英仏独、「紛争解決手続き」発動=イラン核合意、制裁再開も

【ベルリン、カイロ 1月15日 時事】イラン核合意に欧州から参加している英国、フランス、ドイツは14日、合意違反を是正するための「紛争解決手続き」を発動するとの共同声明を発表した。一定期間内にイランが合意下の核開発制限に従う姿勢に戻らなければ制裁再開につながる手続きで、強硬姿勢で合意順守を迫った形だ。

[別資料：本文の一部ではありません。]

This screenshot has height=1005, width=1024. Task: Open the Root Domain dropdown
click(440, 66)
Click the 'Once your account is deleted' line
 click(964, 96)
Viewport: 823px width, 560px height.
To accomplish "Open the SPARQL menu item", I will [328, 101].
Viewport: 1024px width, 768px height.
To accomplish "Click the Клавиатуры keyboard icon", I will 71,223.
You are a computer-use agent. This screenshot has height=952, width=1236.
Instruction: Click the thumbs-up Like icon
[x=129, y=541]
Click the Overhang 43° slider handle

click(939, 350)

合意を一方的に離脱した米国を批判してイランのつなぎ止めを模索してきた欧州が圧力の強化に転じ、合意をめぐる情勢は重大な局面を迎えた。

声明は、英仏独の努力にもかかわらずイランは合意不履行を続けてきたと指摘。イランが5日にウラン濃縮の制限を撤廃すると表明したことで「手続きを発動する以外の選択肢がなくなった」とした。その上で「目的は合意の維持だ」とイランに翻意を求めた。

イランのメディアによれば、外務省報道官は英仏独の決定に対し「欧州側が合意を順守せずにイランの利益を阻害するならば、その結果責任を負う必要がある」とけん制した。

合意当事国間の取りまとめ役を担う欧州連合(EU)のボレル外交安全保障上級代表(外相)は声明を受け、記者団に対し「再び制裁を科すことが手続きの目的ではない」と強調した。

紛争解決手続きは、いずれかの合意当事国が、他の国に違反があったと判断した場合に発動が可能。当事国の協議で解決できなければ、国連安保理に付託し、制裁再開の可否を決議することができる。 

手続きを発動しても制裁が即座に決まるわけではないが、米国と対立を深めるイランが容易に譲歩する公算は小さく、交渉は難航必至だ。